#### TO DO:
Copy each entry as it stands, leaving nothing out.
——————
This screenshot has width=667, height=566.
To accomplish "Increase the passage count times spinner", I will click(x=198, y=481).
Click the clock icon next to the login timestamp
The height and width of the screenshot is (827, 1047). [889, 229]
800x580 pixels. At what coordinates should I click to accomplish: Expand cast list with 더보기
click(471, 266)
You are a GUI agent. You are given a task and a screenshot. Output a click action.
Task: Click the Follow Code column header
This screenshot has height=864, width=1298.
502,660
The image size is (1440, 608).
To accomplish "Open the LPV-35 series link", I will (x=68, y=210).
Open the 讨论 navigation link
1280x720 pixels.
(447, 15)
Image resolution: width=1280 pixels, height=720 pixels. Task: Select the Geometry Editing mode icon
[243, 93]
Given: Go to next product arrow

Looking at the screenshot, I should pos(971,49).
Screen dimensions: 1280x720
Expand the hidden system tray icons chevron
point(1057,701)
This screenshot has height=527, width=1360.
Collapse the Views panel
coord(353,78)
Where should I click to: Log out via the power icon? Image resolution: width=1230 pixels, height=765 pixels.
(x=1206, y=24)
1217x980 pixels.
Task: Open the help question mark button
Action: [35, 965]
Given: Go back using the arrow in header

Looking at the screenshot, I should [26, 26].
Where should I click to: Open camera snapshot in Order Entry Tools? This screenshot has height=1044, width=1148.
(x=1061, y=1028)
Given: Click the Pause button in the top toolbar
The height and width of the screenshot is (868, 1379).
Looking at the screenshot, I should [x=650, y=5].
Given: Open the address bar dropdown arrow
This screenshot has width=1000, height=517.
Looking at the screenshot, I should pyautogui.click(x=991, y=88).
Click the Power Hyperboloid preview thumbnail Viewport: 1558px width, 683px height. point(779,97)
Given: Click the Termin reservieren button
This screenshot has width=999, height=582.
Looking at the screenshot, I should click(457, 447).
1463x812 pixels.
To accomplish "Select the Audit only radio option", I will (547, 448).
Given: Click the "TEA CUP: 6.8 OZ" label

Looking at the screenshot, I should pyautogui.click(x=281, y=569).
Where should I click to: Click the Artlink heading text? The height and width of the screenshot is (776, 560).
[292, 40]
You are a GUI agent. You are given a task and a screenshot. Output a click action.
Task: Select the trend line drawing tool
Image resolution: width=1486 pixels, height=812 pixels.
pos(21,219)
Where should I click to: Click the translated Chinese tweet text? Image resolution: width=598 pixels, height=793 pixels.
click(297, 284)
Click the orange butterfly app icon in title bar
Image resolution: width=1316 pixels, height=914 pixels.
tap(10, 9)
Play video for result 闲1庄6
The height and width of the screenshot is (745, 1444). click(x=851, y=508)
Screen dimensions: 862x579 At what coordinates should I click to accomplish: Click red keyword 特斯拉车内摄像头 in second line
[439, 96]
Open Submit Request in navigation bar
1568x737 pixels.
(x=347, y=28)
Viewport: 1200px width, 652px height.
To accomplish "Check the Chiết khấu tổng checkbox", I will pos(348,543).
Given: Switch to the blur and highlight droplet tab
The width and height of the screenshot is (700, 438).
——————
#### ANSWER SECTION:
This screenshot has width=667, height=566.
To accomplish "Increase the passage count times spinner", I will click(x=198, y=481).
Click the clock icon next to the login timestamp
The height and width of the screenshot is (827, 1047). [889, 229]
800x580 pixels. At what coordinates should I click to accomplish: Expand cast list with 더보기
click(471, 266)
You are a GUI agent. You are given a task and a screenshot. Output a click action.
Task: Click the Follow Code column header
This screenshot has height=864, width=1298.
502,660
The image size is (1440, 608).
To accomplish "Open the LPV-35 series link", I will (x=68, y=210).
Open the 讨论 navigation link
1280x720 pixels.
(447, 15)
Image resolution: width=1280 pixels, height=720 pixels. Task: Select the Geometry Editing mode icon
[243, 93]
Given: Go to next product arrow

Looking at the screenshot, I should pos(971,49).
Screen dimensions: 1280x720
Expand the hidden system tray icons chevron
point(1057,701)
This screenshot has height=527, width=1360.
Collapse the Views panel
coord(353,78)
Where should I click to: Log out via the power icon? Image resolution: width=1230 pixels, height=765 pixels.
(x=1206, y=24)
1217x980 pixels.
Task: Open the help question mark button
Action: [35, 965]
Given: Go back using the arrow in header

Looking at the screenshot, I should [26, 26].
Where should I click to: Open camera snapshot in Order Entry Tools? This screenshot has height=1044, width=1148.
(x=1061, y=1028)
Given: Click the Pause button in the top toolbar
The height and width of the screenshot is (868, 1379).
Looking at the screenshot, I should [x=650, y=5].
Given: Open the address bar dropdown arrow
This screenshot has width=1000, height=517.
Looking at the screenshot, I should pyautogui.click(x=991, y=88).
Click the Power Hyperboloid preview thumbnail Viewport: 1558px width, 683px height. point(779,97)
Given: Click the Termin reservieren button
This screenshot has width=999, height=582.
Looking at the screenshot, I should click(457, 447).
1463x812 pixels.
To accomplish "Select the Audit only radio option", I will (547, 448).
Given: Click the "TEA CUP: 6.8 OZ" label

Looking at the screenshot, I should pyautogui.click(x=281, y=569).
Where should I click to: Click the Artlink heading text? The height and width of the screenshot is (776, 560).
[292, 40]
You are a GUI agent. You are given a task and a screenshot. Output a click action.
Task: Select the trend line drawing tool
Image resolution: width=1486 pixels, height=812 pixels.
pos(21,219)
Where should I click to: Click the translated Chinese tweet text? Image resolution: width=598 pixels, height=793 pixels.
click(297, 284)
Click the orange butterfly app icon in title bar
Image resolution: width=1316 pixels, height=914 pixels.
tap(10, 9)
Play video for result 闲1庄6
The height and width of the screenshot is (745, 1444). click(x=851, y=508)
Screen dimensions: 862x579 At what coordinates should I click to accomplish: Click red keyword 特斯拉车内摄像头 in second line
[439, 96]
Open Submit Request in navigation bar
1568x737 pixels.
(x=347, y=28)
Viewport: 1200px width, 652px height.
To accomplish "Check the Chiết khấu tổng checkbox", I will pos(348,543).
Given: Switch to the blur and highlight droplet tab
The width and height of the screenshot is (700, 438).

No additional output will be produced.